> _SCHRIFTELIJKE OPDRACHT 1_
Onder welke andere namen staan schorseneren volgens de tekst over schorseneren ook bekend?
> _SCHRIFTELIJKE OPDRACHT 2_
Herschrijf de alinea uit de tekst over schorseneren die begint met "Ja, schorseneren" beknopter en behoud de belangrijkste feiten.
> _SCHRIFTELIJKE OPDRACHT 3_
Schrijf de tekst over schorseneren verder vanaf de laatste zin.

Schorseneren en software architectuur

Mijn vrouw maakte laatst aardappelen klaar met stoofvlees en schorseneren. - Schorseneren, zeg je?

Ja, schorseneren. Een schorseneer is een wortel met een smaak die ergens tussen asperge, artisjok en bloemkool in zit. Ik had nog nooit schorseneren gehad, dus dat was een hele ervaring. Ik vond het niet vies, maar ik was er ook niet kapot van.

Schorseneren zijn een vergeten groente. Ze worden ook wel keukenmeidenverdriet of huisvrouwenleed genoemd, en dat is een eerste aanwijzing van waarom deze groente vergeten is. Bij het schillen van een schorseneer komt er een kleverige melksap vrij. Dat bracht mijn vrouw ertoe bracht om, op goed advies van het internet, voor het eerst in haar leven te koken met chirurgische handschoenen. Een hele ervaring, inderdaad!

Helaas had ik niet diezelfde luxe toen het mijn beurt was om af te wassen. Dat wat een werkje van een kwartiertje had moeten zijn, liep algauw uit tot een halfuur, omdat ik als een gek zat te schrobben op pannen, lepels en schilmesjes: als zat onder het kleverige schorsenerensap. Vanuit de keuken riep ik haar toe: “Ik heb heerlijk gegeten, lieverd, echt waar, maar vanuit afwassersperspectief hoef je dit wat mij betreft niet meer te maken.”

Gerechten, systemen

Waarom vertel ik dit verhaal? Omdat het me deed denken aan softwarearchitectuur. (Daarom mag er, vanaf nu, officieel een beroepsdeformatie bij me worden vastgesteld. Kom er maar in, dokter!)

We kunnen mijn vrouw zien als kok die met ingrediënten een gerecht samenstelt. Maar we zouden haar ook kunnen zien als een ontwerper (of architect) die met componenten een systeem samenstelt. Die componenten hebben functionele eigenschappen en kwaliteitsattributen1. De functionele eigenschappen van zo’n ingrediënt-component wordt in dit geval gevormd door diens smaak en textuur. Kwaliteitsattributen zijn bijvoorbeeld de mate waarin het makkelijk te verkrijgen en te bereiden is.

> _GEGEVENSSET_
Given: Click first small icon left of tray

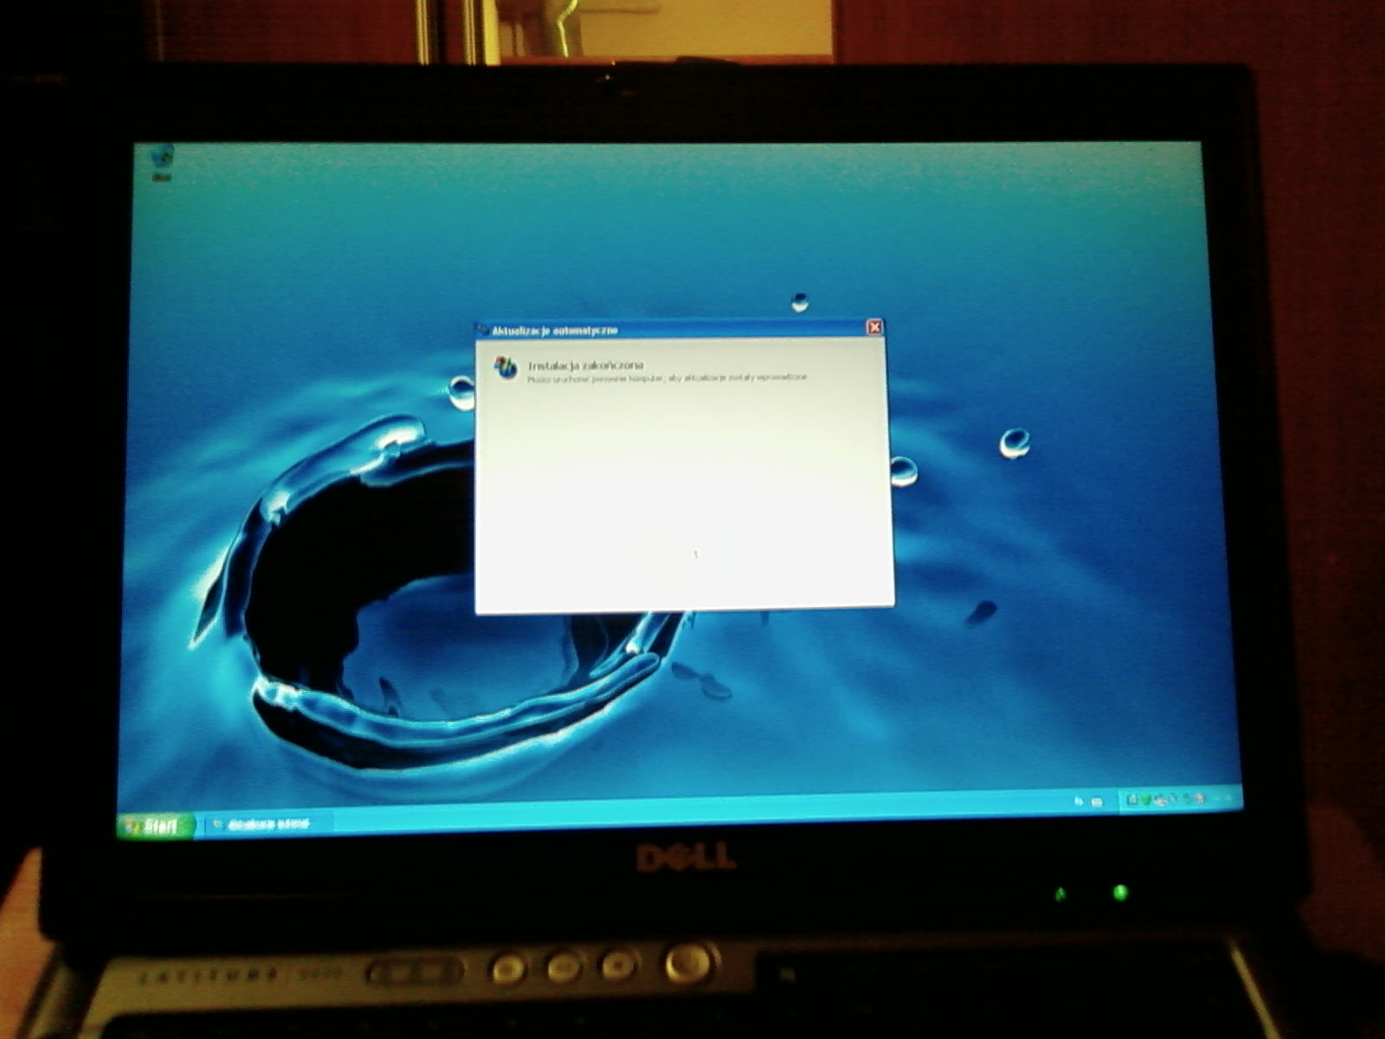Looking at the screenshot, I should (1079, 802).
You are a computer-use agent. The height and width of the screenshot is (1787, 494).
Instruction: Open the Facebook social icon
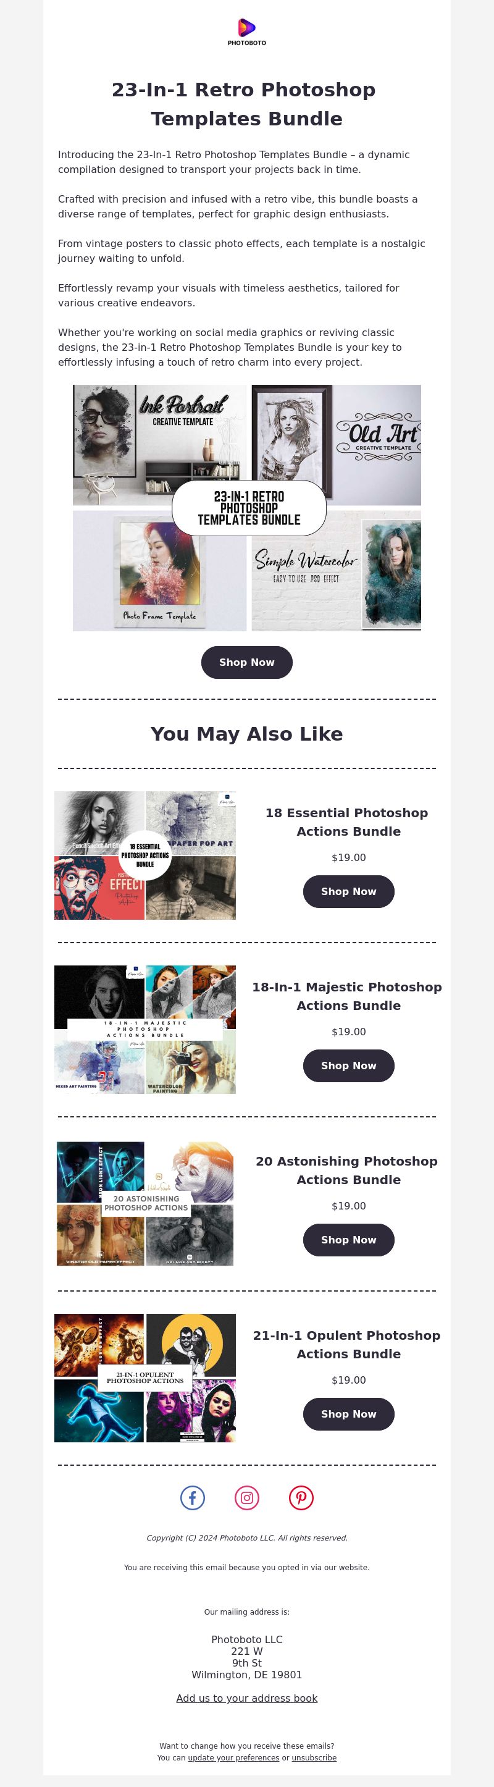(x=192, y=1498)
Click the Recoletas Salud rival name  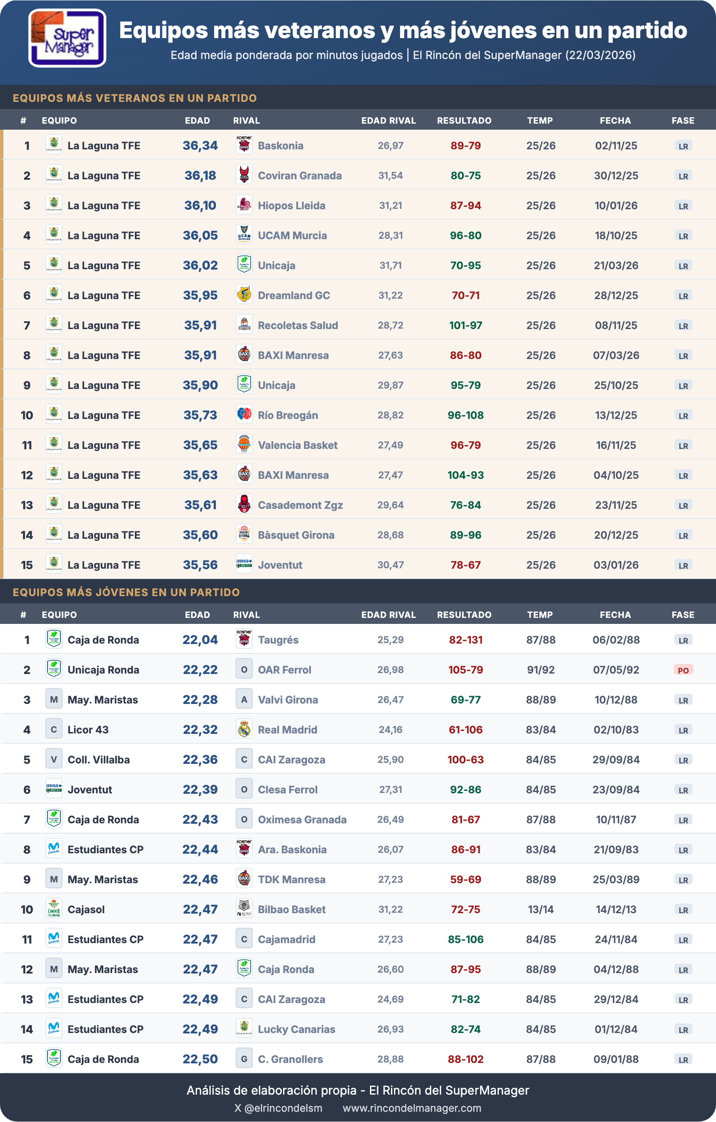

> _ANTWOORD OP OEFENING 1_
Keukenmeidenverdriet en huisvrouwenleed.

> _ANTWOORD OP OEFENING 2_
Een schorseneer is een wortel die smaakt naar iets tussen asperge, artisjok en bloemkool in. Ik at ze voor het eerst en vond ze niet vies, maar was er ook niet kapot van.

> _ANTWOORD OP OEFENING 3_
De componenten waar een systeem uit bestaat moeten niet alleen bepaalde functionaliteiten hebben. Ze moeten ook aan kwaliteitseisen voldoen, zoals schaalbaarheid, stabiliteit, gebruikersgemak of aanpasbaarheid, om er maar een paar te noemen. Een component kan functioneel precies doen wat verlangd wordt, maar omwille van kwaliteitsattributen toch van de hand gewezen worden.

Een ontwerper van een systeem - of dat nu een kok is of een softwarearchitect - dient niet alleen rekening te houden met de functionele eigenschappen van zijn componenten. Smaak is niet alles! Een lekker ingrediënt kan om allerlei redenen niet in een gerecht terechtkomen. De impact van het ingrediënt op de afwasser - niet onbelangrijk! - kan dusdanig zijn dat het verstandig is om toch maar een ander smaakje te kiezen. Geloof deze afwasser maar als ‘ie zegt: aardappelen met stoofvlees en bloemkool zijn net zo lekker.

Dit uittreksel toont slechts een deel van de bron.